Bloom’s brand of comedy is one part raunch, one part Jewish neurosis and another part inversion of musical theater’s often saccharine sensibility—as she describes it, “doing the genre so hard that you’re parodying the genre.” Her videos cover ground like the hypersexualization of pop music and the historical inaccuracies of Disney movies; she starts with an art form she loves and annihilates its cheeky charms with in-your-face cleavage and unapologetic profanity.

In Crazy Ex-Girlfriend, Bloom plays Rebecca Bunch, a high-achieving but spiritually broken-down New York lawyer who, after running into teenage flame Josh Chan (Vincent Rodriguez III), follows him cross-country to fill what she believes to be a Josh-sized void in her soul. The show turns out to be, in many ways, the opposite of what its title suggests—it’s less about romantic love than it is about female friendship, and it treats the stereotype it invokes as something to be dismantled, rather than fulfilled.

Bloom took a break from filming to talk to TIME about growing up a musical theater nerd, the horrific ordeal that is getting ready for a date and how the show inverts the Bechdel test—a feminist litmus test a show passes only if two female characters have a conversation about something other than a man.

—————

Reproduce the passage of the Crazy Ex-Girlfriend text from "In Crazy Ex-Girlfriend, Bloom" to "than a man." word for word. The records that come after this text have no connection to it.

—————

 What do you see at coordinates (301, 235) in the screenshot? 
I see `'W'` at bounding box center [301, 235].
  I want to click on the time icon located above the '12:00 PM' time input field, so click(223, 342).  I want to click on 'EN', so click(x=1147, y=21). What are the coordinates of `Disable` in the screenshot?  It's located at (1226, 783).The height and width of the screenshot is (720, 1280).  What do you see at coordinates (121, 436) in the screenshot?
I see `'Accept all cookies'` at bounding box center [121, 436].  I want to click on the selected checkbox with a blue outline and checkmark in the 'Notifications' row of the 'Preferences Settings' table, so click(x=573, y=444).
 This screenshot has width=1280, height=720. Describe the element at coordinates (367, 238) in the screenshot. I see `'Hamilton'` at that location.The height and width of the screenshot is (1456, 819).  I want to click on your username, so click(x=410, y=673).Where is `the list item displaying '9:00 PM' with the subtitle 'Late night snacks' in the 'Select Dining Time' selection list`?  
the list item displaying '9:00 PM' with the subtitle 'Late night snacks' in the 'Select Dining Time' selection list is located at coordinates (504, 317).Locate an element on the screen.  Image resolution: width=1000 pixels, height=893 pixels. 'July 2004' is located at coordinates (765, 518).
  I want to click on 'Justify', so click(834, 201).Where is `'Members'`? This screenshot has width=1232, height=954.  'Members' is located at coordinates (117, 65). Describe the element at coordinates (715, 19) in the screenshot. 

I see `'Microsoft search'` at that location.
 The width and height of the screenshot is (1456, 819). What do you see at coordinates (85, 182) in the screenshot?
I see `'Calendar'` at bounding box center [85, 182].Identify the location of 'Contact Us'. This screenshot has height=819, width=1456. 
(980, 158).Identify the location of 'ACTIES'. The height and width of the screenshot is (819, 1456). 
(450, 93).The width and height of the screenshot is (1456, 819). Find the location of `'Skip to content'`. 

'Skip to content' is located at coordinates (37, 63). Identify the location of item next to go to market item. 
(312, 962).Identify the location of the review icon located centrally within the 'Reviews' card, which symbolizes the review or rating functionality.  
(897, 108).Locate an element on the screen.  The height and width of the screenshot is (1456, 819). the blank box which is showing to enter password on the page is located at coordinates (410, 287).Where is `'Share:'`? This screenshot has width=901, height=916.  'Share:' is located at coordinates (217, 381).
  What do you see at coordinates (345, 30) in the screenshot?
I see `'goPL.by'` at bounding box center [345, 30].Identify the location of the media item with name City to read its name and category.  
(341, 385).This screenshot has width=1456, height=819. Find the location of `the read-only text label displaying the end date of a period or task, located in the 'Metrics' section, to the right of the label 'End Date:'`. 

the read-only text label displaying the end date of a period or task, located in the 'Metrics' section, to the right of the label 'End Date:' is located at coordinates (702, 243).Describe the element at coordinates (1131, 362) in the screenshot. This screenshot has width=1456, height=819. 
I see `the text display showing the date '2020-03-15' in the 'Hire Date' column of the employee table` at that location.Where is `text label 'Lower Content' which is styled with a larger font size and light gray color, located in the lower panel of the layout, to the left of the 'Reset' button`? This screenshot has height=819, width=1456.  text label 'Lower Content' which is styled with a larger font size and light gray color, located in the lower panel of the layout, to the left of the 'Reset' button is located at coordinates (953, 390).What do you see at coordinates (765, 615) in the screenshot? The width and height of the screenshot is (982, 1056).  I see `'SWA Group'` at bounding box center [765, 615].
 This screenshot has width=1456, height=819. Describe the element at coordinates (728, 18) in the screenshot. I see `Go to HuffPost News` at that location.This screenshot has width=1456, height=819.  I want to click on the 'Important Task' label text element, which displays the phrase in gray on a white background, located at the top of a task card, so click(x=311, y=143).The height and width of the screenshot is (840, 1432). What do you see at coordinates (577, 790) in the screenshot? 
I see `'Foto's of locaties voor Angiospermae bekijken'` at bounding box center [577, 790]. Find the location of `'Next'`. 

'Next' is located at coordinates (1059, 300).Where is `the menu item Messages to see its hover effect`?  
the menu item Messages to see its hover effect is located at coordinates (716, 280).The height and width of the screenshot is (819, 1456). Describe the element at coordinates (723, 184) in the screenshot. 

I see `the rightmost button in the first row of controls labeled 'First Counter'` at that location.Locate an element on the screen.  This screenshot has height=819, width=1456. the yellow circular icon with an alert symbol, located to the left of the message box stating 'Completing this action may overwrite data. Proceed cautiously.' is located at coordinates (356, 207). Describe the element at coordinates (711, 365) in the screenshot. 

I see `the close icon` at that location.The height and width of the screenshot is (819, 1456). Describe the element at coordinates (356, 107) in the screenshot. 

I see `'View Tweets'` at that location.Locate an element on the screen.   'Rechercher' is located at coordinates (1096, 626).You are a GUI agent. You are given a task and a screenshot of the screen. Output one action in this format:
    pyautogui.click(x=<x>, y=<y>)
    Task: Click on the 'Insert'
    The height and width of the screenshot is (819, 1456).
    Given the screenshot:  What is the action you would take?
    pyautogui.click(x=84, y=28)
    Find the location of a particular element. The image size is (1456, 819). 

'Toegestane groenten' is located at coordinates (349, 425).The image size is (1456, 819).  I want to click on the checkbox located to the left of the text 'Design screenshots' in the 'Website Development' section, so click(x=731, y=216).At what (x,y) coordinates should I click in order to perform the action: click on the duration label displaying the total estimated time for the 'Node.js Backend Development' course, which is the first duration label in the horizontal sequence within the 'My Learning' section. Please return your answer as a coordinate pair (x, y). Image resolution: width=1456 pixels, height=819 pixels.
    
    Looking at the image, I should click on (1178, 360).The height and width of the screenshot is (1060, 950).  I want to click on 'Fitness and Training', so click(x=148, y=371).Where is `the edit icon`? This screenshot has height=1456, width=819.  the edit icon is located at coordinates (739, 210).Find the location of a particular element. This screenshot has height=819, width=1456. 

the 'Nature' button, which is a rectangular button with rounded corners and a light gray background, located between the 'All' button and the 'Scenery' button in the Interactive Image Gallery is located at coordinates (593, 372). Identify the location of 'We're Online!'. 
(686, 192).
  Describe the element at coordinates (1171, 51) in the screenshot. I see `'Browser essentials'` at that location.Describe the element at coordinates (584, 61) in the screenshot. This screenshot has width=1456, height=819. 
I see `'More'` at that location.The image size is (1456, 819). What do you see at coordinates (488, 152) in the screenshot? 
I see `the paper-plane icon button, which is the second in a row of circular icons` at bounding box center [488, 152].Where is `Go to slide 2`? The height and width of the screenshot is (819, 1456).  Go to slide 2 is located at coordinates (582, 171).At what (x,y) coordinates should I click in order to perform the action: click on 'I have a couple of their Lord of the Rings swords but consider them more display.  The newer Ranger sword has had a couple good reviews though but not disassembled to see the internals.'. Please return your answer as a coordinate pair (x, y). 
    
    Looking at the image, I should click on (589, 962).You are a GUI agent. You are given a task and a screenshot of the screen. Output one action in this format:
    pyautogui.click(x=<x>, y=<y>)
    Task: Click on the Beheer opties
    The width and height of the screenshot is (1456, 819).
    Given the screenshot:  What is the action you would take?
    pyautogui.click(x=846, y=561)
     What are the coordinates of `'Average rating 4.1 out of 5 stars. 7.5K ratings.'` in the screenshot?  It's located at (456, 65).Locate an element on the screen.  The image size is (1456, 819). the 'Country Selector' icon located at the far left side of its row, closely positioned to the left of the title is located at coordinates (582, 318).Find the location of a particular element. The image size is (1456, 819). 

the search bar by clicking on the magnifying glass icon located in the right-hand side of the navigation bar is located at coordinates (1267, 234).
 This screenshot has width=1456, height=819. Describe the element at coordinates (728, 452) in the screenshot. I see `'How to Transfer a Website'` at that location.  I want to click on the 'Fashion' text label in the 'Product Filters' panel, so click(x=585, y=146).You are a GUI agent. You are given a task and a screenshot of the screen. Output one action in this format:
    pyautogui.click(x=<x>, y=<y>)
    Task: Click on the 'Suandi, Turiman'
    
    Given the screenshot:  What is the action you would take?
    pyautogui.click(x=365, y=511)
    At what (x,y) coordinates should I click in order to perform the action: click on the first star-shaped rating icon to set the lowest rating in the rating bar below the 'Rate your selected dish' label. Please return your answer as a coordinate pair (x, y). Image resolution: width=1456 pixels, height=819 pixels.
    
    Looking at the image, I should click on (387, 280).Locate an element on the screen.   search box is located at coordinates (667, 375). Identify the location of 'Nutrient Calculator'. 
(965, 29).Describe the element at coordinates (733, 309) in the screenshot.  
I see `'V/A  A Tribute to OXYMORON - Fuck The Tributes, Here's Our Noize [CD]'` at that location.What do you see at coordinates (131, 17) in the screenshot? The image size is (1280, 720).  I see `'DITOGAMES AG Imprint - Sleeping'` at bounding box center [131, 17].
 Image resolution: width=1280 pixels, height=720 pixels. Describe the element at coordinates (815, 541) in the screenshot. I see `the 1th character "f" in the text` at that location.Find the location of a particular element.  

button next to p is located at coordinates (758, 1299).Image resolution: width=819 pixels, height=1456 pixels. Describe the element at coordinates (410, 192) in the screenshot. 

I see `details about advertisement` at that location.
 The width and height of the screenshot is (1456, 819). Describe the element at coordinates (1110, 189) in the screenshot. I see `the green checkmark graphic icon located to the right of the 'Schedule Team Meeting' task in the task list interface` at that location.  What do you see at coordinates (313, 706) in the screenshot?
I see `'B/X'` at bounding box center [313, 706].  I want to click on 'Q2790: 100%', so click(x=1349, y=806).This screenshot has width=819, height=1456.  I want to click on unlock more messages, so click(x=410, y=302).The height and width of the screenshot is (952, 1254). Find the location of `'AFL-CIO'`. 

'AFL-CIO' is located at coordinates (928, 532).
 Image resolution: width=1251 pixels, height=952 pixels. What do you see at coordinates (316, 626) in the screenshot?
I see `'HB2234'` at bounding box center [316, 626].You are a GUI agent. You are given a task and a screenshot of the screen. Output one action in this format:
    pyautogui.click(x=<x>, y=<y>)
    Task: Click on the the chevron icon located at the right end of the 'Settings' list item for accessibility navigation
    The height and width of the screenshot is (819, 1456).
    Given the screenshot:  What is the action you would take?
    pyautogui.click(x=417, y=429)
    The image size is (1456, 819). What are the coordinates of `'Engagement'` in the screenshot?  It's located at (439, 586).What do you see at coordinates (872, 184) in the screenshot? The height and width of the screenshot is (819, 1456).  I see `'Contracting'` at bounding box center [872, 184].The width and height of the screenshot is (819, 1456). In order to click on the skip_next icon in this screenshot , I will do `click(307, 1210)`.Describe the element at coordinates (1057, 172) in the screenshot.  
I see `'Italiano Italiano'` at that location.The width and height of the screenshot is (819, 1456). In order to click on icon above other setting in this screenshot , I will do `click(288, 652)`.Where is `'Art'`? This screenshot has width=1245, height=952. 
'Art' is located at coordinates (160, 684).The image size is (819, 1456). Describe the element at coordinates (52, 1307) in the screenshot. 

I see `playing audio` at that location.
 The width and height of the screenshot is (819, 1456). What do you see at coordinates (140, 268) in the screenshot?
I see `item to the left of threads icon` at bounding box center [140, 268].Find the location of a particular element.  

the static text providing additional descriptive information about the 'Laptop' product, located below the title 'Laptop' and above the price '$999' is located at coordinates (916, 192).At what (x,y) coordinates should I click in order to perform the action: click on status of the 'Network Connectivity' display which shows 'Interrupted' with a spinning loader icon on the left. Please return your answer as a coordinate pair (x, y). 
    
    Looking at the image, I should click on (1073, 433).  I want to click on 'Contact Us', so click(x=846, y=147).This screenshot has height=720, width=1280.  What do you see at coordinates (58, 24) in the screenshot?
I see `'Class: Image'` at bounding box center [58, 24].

—————

*The output:*
In Crazy Ex-Girlfriend, Bloom plays Rebecca Bunch, a high-achieving but spiritually broken-down New York lawyer who, after running into teenage flame Josh Chan (Vincent Rodriguez III), follows him cross-country to fill what she believes to be a Josh-sized void in her soul. The show turns out to be, in many ways, the opposite of what its title suggests—it’s less about romantic love than it is about female friendship, and it treats the stereotype it invokes as something to be dismantled, rather than fulfilled.

Bloom took a break from filming to talk to TIME about growing up a musical theater nerd, the horrific ordeal that is getting ready for a date and how the show inverts the Bechdel test—a feminist litmus test a show passes only if two female characters have a conversation about something other than a man.